To give two examples of "naive" methods one might try, which do work well in low dimensions but not in large dimensions, consider the following:

Normalizing a symmetric distribution:

First, sample a random vector $X\in\mathbb R^d$ from a distribution which is invariant under symmetry transformations of $\mathbb S^{d-1}$, then normalize $X$, i.e. compute $X/\Vert X\Vert$. This normalized vector will be uniformly distributed on $\mathbb S^{d-1}$. This method suffers from Problem 1.

Rejecting points from the unit cube:

Sample a random vector $X$ uniformly in $[-1,1]^d$. If the random vector lies inside the $d$-ball, keep the sample, if not, discard the sample.

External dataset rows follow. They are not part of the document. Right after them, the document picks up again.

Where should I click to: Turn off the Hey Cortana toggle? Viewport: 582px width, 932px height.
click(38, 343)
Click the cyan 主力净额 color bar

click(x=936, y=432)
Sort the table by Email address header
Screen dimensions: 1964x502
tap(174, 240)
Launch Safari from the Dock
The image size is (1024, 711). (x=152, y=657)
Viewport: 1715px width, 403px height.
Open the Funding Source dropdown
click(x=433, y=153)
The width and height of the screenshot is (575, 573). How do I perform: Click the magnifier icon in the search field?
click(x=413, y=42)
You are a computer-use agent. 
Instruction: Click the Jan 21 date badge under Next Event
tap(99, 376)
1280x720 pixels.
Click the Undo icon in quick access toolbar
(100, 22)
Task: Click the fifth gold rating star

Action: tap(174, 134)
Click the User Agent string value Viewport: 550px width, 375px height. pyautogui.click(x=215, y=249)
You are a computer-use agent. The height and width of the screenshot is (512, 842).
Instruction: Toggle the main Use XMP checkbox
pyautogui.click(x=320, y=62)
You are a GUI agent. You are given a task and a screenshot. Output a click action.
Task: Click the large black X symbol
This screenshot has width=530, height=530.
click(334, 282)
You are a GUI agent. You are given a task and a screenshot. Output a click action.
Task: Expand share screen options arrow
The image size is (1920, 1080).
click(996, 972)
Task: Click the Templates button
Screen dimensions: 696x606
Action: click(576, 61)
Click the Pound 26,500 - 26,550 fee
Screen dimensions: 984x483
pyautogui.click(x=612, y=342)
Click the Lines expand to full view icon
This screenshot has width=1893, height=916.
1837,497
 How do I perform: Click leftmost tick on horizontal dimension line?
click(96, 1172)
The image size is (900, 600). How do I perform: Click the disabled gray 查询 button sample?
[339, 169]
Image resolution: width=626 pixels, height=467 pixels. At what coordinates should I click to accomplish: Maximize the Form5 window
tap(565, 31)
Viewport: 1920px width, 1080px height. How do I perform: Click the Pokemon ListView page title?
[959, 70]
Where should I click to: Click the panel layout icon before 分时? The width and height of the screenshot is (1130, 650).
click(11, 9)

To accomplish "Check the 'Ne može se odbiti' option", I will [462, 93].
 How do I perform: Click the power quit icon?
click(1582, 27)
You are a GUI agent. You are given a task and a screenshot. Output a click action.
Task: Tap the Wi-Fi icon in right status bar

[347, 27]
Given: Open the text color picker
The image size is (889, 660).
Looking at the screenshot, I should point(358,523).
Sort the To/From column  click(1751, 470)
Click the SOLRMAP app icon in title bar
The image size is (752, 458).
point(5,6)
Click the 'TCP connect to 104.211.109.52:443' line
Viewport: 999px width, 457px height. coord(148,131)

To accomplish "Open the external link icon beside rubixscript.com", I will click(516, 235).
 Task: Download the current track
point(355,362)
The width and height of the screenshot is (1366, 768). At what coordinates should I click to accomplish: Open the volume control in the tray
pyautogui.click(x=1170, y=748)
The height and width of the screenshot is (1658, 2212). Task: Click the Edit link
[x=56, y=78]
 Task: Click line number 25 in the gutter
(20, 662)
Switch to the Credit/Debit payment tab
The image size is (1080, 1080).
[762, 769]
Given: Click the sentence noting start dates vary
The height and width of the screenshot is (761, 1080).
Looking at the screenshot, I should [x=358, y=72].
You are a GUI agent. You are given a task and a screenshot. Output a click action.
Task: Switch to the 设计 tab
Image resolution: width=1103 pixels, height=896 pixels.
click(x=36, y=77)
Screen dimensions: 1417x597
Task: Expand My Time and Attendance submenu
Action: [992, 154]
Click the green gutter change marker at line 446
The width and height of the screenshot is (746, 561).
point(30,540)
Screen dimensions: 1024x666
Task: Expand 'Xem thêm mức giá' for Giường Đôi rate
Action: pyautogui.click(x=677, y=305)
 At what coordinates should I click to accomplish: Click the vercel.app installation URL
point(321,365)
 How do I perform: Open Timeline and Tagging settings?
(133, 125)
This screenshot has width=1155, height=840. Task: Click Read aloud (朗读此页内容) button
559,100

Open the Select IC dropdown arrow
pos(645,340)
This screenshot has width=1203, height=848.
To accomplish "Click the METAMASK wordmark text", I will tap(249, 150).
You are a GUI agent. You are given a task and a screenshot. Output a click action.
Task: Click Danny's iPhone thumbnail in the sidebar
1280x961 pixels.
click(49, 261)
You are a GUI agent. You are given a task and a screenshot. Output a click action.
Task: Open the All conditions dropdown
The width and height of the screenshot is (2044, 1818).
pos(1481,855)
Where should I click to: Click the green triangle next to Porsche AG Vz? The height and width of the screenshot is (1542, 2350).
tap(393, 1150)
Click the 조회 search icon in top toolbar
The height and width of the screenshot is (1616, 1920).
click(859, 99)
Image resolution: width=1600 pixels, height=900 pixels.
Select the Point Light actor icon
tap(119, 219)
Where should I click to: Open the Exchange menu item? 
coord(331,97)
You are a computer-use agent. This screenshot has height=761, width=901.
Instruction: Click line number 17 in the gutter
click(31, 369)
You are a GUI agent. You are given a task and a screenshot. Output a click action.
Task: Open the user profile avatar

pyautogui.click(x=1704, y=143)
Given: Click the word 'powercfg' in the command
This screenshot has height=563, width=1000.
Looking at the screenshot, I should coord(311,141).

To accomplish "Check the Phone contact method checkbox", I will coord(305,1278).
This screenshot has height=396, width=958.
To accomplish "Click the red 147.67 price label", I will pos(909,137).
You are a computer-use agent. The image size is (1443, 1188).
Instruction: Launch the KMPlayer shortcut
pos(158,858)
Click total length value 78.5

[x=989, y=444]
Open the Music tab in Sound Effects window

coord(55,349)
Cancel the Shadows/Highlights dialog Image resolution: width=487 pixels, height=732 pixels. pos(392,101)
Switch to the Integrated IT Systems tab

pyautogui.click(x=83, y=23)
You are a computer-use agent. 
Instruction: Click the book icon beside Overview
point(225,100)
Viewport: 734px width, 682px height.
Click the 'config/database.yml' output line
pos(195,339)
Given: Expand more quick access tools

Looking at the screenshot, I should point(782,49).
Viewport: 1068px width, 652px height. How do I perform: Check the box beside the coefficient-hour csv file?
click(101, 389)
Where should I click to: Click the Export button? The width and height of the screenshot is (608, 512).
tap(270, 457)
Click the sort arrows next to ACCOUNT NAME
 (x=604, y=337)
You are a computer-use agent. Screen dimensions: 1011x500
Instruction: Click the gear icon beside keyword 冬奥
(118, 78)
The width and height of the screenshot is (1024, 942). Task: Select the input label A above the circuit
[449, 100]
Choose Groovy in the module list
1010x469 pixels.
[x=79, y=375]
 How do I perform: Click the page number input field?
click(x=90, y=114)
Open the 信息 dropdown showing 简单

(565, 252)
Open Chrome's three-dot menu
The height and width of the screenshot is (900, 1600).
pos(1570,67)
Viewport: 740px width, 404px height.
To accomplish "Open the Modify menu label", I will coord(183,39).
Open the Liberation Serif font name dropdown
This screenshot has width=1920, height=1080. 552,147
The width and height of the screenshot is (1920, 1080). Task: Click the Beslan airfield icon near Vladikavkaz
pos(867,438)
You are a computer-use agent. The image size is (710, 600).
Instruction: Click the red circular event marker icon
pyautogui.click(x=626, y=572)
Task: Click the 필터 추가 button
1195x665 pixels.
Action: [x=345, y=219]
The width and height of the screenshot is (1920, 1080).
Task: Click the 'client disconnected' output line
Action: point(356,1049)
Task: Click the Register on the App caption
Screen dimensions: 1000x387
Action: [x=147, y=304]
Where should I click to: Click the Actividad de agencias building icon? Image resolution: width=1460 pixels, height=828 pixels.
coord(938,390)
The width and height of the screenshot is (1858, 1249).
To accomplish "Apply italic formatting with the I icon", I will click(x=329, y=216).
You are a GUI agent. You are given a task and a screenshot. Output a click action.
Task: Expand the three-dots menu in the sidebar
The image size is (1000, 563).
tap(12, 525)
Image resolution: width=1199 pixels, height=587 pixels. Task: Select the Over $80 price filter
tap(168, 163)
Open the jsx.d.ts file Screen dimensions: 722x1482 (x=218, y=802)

This will generate a uniform distribution on the $d$-ball. A uniform distribution on $\mathbb S^{d-1}$ can then be achieved by normalizing the samples. This acceptance-rejection method suffers from Problem 2, since as $d$ increases, fewer points in the unit cube are located in the unit $d$-ball and hence we will reject a lot of samples. (This method also suffers from Problem 1, but that's beside the point.)

Question:

What are sampling techniques that achieve a uniform distribution on $\mathbb S^{d-1}$ but avoid Problems 1 and 2 for large $d$?

2

There are 2 best solutions below

6
On

The best solution is to pick the integer N such that 2N = d or 2N = d+1, and then to use standard algorithms to pick a standard normal random variable from the plane N times independently. This yields a standard normal choice in d-dimensional euclidean space, which divided by its length will be a uniformly chosen point on S^(d-1).

2
On

I agree with Dan Asimov that sampling a $d$-dimension standard normal and then renormalizing is the best, even if the original poster has ruled it out a priori.

Here is a different method which produces the coordinates $x_i$ sequentially and never re-examines or re-calculates them. Let $B_n$ denote the distribution of the first coordinate of a random point in $S^{n-1}$: it is a beta distribution on $[-1,1]$. (I think the $B_n$ distribution is that of $\pm \sqrt Y$ when $Y\sim\operatorname{Beta}(1,n-1)$. Special cases are: $B_3$ is uniform distribution on $[-1,1]$, and $B_1$ is uniform on $\{\pm1\}$.) Here is the method. Pick $x_1$ according to $B_d$. Pick $x_2$ by multiplying a $B_{d-1}$ variate by $\sqrt{1-x_1^2}$. Pick $x_{i+1}$ by multiplying a $B_{d-i}$ variate by $\sqrt{1-(x_1^2+\cdots x_i^2)}$. (One keeps track of the sums $x_1^2+\cdots x_i^2$ by updating with the square of the new coordinate $x_{i+1}^2$ and so on.)

Of course this is silly because of the cost of generating the $B_n$ variates and (as David K points out in a comment) extracting the square roots is surely too high. But it does produce the desired coordinates in a "on-line" fashion, not needing to look back at old coordinates.